Giunto a Sebaste, il prigioniero venne condotto dal giudice Agricola°, che voleva convincerlo a sacrificare agli idoli; ma il Santo con gran calma gli dimostrò che quello era un atto indegno di una creatura ragionevole, perché la ragione dice all’uomo che vi è un Dio solo, eterno, e creatore di ogni cosa, e non molti &i. Per tutta risposta il giudice lo fece battere con verghe e poi gettare in carcere.

Dopo qualche tempo lo volle di nuovo al tribunale, per interrogarlo nuovamente, ma trovò sempre in lui la più grande fermezza. Gli furono allora lacerate le carni con pettini di ferro e così lacero com’era fu sospeso ad un tronco d’albero. Sperimentati ancora contro l’invitto martire tutti i supplizi più inumani, fu condannato ad essere sommerso in un lago. I carnefici condottolo sulla sponda lo lanciarono nell’acqua, e mentre tutti si aspettavano di vederlo annegare. Biagio tranquillamente si pose a camminare sull’acqua finché raggiunse la sponda opposta. Il giudice. fuori di sè, vedendo di non poter spegnere altrimenti quella vita prodigiosa, lo fece decapitare.

PRATICA. S. Biagio è invocato per il male di gola: un bellissimo ossequio in suo onore sarebbe il non contaminare mai la nostra bocca con bestemmie o con parole disoneste.

PREGHIERA. Dio, che ci allieti con l’annua solennità del tuo beato martire e vescovo Biagio, concedi propizio, che come ne celebriamo la festa, così ci rallegriamo ancora della sua protezione.
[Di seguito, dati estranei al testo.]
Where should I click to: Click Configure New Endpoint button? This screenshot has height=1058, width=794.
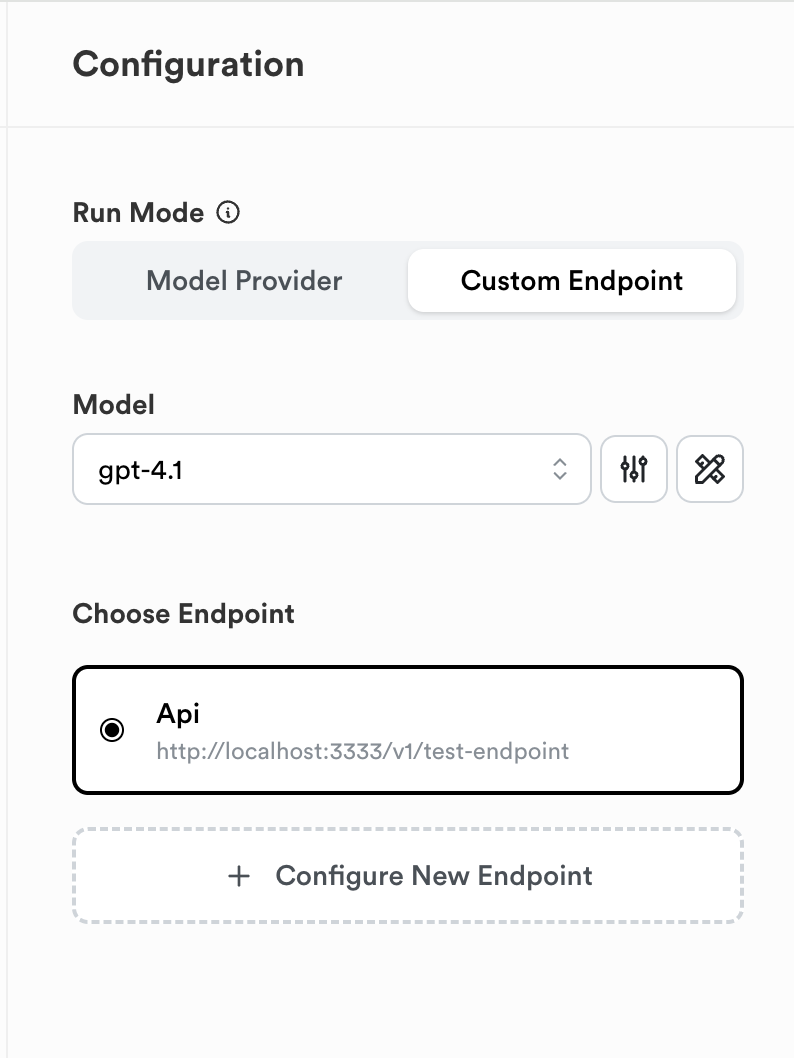[408, 876]
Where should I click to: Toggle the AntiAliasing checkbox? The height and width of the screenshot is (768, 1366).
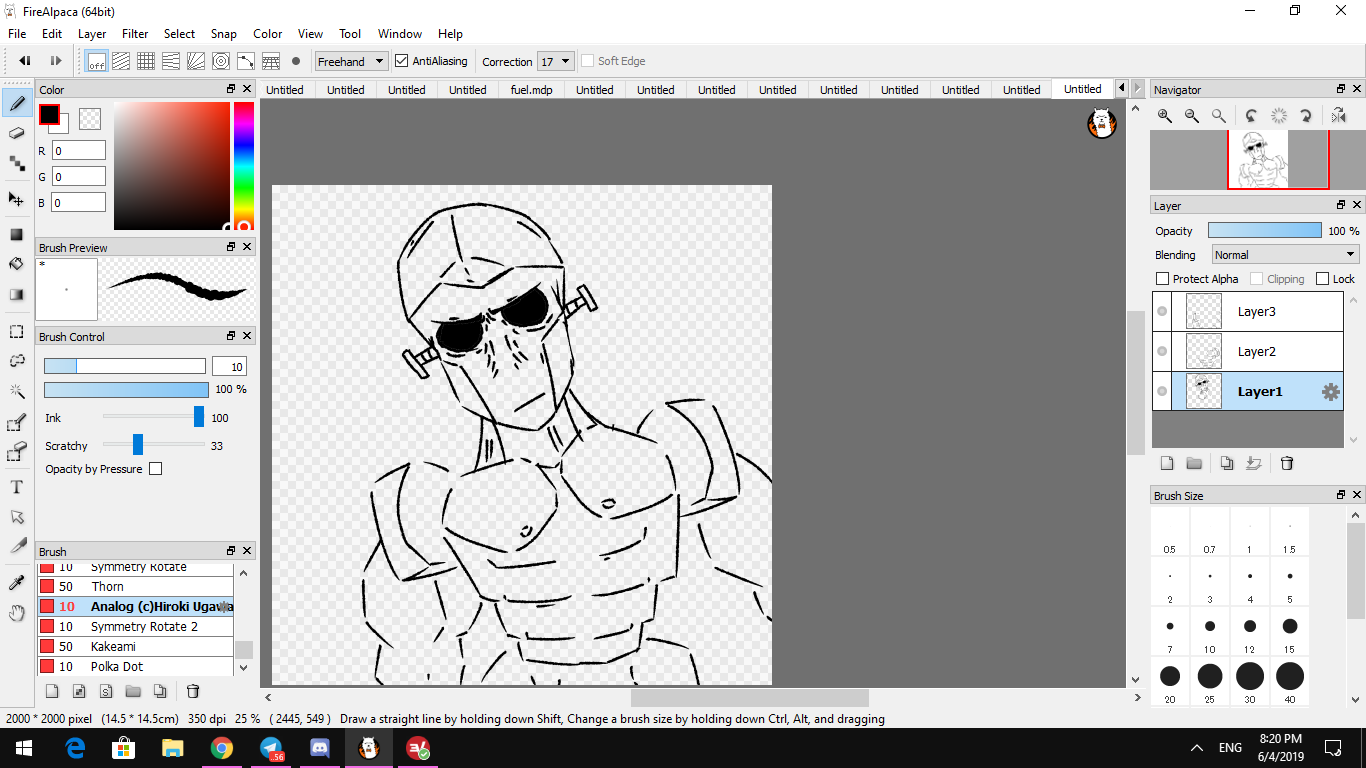(402, 61)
MARTIROLOGIO ROMANO. A Sebàste, in Arménia, la passione di san Biàgio, Vescovo e Martire, il quale, operatore di molti miracoli, sotto il Preside Agricolào, dopo essere stato lungamente battuto e sospeso ad un legno, ove con pettini di ferro gli furono lacerate le carni, dopo aver sofferto un’orrida prigione ed essere stato sommerso in un lago, dal quale uscì salvo, finalmente, per ordine del medesimo giudice, insieme con due fanciulli, fu decapitato. Prima di lui sette donne, le quali raccoglievano le gocce di sangue che scorrevano dal corpo dello stesso Martire, mentre era tormentato, furono arrestate come Cristiane, e tutte dopo atroci tormenti percosse con la spada.